··· DATA FOR THE TASK ···
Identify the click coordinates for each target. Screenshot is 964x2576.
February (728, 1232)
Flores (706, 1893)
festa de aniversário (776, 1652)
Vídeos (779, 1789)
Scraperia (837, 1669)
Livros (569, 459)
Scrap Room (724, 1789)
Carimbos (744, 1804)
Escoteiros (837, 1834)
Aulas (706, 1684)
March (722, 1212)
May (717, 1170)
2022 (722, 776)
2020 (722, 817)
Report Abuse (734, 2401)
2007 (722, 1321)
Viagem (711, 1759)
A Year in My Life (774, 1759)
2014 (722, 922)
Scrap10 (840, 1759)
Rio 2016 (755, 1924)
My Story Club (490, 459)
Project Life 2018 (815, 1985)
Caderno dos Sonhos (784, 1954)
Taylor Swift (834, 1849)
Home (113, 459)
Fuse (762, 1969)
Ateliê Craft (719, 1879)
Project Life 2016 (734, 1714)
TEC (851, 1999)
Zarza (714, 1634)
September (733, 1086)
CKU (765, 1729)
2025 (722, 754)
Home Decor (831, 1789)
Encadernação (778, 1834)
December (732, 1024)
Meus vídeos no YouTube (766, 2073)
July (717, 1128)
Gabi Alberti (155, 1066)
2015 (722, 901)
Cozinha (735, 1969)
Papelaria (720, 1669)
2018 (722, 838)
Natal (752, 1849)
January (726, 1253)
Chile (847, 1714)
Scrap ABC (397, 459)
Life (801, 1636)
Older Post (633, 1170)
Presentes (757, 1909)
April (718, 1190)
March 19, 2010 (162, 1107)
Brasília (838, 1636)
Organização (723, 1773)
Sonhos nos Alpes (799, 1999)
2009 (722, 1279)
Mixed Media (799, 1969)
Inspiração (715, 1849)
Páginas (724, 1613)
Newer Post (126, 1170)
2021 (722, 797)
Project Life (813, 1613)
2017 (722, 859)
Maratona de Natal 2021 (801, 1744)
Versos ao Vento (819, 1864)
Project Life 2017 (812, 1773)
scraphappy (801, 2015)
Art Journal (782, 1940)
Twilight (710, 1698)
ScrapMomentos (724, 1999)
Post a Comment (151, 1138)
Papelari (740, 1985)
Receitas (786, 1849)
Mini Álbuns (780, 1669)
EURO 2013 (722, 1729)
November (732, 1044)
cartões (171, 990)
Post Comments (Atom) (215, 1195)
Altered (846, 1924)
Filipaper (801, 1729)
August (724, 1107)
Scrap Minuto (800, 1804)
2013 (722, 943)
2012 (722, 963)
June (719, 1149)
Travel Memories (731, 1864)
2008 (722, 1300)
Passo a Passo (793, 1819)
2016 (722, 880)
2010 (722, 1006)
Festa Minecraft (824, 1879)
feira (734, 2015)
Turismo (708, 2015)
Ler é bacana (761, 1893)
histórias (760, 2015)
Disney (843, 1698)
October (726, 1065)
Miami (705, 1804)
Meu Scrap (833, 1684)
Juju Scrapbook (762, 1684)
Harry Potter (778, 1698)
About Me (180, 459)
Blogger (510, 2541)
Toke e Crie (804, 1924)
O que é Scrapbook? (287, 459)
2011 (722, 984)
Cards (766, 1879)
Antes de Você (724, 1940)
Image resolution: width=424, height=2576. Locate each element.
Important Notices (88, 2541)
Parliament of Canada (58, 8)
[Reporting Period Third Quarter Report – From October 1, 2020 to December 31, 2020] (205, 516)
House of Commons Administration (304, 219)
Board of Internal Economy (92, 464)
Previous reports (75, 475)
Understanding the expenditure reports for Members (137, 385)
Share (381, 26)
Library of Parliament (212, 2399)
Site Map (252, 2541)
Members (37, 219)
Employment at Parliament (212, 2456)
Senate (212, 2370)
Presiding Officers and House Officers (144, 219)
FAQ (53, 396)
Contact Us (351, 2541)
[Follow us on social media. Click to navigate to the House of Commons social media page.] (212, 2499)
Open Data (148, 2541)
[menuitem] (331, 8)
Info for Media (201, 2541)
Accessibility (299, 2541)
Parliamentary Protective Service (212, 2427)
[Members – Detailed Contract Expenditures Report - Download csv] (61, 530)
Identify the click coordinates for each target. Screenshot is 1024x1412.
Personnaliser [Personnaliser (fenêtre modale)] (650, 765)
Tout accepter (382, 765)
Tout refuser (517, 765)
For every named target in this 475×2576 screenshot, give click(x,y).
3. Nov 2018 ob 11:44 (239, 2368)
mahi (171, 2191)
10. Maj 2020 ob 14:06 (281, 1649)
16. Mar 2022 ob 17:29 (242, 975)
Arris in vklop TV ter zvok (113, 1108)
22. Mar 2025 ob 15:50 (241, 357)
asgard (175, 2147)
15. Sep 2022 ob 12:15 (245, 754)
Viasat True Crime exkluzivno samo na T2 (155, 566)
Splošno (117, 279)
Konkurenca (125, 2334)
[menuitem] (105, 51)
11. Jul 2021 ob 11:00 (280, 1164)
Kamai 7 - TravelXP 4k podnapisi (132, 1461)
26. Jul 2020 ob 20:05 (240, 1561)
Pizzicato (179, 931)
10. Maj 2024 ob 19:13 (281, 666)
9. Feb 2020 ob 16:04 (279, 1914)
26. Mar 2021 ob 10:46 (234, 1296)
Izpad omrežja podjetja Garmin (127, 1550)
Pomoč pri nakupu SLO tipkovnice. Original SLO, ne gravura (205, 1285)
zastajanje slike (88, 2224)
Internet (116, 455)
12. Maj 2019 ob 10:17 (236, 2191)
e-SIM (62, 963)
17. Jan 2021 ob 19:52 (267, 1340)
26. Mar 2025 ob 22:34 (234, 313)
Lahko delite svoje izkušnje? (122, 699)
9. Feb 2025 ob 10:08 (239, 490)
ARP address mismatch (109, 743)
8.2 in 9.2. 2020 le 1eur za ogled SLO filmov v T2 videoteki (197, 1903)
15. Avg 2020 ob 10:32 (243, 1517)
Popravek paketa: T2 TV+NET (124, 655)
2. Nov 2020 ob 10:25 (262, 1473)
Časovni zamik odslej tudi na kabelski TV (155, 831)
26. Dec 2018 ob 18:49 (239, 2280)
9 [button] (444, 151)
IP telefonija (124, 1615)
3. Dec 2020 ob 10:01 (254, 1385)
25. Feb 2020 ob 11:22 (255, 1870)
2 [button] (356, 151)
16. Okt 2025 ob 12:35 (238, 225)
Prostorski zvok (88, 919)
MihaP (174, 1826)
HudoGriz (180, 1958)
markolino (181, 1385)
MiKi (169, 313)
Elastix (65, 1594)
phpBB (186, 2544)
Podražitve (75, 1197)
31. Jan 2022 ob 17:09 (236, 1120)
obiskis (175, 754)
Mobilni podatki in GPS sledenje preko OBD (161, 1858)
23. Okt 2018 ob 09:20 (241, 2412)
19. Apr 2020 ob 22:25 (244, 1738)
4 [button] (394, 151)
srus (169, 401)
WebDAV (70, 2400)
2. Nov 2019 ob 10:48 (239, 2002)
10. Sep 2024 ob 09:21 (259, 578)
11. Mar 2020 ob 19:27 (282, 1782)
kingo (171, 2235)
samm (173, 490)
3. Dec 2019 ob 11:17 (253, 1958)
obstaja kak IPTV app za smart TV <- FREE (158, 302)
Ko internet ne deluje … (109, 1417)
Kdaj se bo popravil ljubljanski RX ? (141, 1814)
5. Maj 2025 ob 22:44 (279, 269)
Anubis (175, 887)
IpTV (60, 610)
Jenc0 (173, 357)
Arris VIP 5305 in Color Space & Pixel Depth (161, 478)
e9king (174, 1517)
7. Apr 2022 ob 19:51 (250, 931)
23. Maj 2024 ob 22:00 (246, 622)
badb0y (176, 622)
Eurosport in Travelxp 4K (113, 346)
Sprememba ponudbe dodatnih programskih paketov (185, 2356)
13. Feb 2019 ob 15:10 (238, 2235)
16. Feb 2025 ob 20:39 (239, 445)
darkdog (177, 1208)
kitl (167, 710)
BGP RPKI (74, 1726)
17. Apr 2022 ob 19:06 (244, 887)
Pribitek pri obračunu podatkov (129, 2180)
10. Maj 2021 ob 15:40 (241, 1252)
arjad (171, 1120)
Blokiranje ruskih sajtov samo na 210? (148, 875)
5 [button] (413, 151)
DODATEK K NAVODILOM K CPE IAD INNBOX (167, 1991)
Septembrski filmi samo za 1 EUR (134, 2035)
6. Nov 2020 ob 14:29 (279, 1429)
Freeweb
···
◆ TASK
Please extract each line from the listing above that contains the string "Post". Case counts, so match uppercase and lowercase letters precisely.

◆ THE SOLUTION
Older Post (633, 1170)
Newer Post (126, 1170)
Post a Comment (151, 1138)
Post Comments (Atom) (215, 1195)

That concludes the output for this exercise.